It's had a brief mention here back when it first came out, but I recently discovered Love, Death and Robots on Netflix, which shows how rarely I log in there.
As a lover of the old Heavy Metal magazine, along with the two incredible and incredibly cheesy movies, I have no idea how I missed it. It's made for me: an animation-only anthology of weird tales, many with a sci-fi bent in the spirit of the classic '50s radio dramas like X Minus One, which had heavyweights like Ray Bradbury and Isaac Asimov writing scripts. None of these hit those heights, but I love it for trying.

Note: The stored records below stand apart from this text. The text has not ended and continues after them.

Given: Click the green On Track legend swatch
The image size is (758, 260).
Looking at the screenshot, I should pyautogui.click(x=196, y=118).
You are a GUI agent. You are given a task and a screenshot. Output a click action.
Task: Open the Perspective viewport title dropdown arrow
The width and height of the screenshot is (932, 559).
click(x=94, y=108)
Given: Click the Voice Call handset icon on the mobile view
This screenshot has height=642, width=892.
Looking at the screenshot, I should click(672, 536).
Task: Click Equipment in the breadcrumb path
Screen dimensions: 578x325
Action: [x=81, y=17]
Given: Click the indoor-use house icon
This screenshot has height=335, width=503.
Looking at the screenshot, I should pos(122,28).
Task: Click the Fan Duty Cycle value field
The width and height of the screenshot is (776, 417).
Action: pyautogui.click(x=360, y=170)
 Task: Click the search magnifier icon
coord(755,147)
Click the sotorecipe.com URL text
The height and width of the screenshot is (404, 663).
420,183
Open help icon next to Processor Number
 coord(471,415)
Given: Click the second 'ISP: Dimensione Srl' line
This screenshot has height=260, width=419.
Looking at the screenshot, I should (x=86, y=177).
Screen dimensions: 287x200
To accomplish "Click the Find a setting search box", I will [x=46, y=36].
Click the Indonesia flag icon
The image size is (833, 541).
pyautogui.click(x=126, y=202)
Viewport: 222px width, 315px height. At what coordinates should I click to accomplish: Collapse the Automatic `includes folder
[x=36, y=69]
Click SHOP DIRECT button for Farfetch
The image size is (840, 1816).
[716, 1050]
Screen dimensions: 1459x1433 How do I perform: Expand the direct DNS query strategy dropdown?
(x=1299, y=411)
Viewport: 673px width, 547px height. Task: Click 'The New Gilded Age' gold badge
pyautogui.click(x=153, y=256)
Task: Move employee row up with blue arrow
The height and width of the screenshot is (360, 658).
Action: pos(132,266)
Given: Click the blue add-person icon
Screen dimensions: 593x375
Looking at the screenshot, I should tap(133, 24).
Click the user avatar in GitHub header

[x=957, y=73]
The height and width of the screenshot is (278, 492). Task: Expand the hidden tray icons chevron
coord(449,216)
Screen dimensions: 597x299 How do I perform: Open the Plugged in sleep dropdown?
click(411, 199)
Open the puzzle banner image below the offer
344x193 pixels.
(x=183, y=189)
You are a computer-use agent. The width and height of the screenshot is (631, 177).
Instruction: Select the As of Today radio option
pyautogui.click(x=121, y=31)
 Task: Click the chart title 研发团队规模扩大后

The first series tried a bit too hard to hark back to the worst teenage impulses of Heavy Metal and 2000 A D., with an excess of gory squished heads and lots of boobs. While that has its place as a throwback to an era best captured in '70s 'van art' (see chainmail bikinis and dragons in space), it doesn't work as well with near photo-realistic CGI animation. The first episode that is mostly devoted to two CGI monsters having a big fight was especially dull, but The Witness was fantastic (even with an entirely unnecessary CGI strip tease), and Helping Hand was incredible. Other highlights included Zima Blue and Ice Age.
Series 2 dialed back the excess (and more than halved the number of episodes) and had some really powerful episodes. Anthologies are by their nature hit and miss, but the hit rate rose a lot. Automated Customer Service, Pop Squad and The Drowned Giant all stuck with me.
I'm a quarter way through the new Series 3, and so far, it's even better. I'm going to save The Very Pulse of the Machine to last, mostly because the ligne claire art style looks inspired by Moebius, which means I'm either going to love it (if it lives up to that) or hate it (if it doesn't).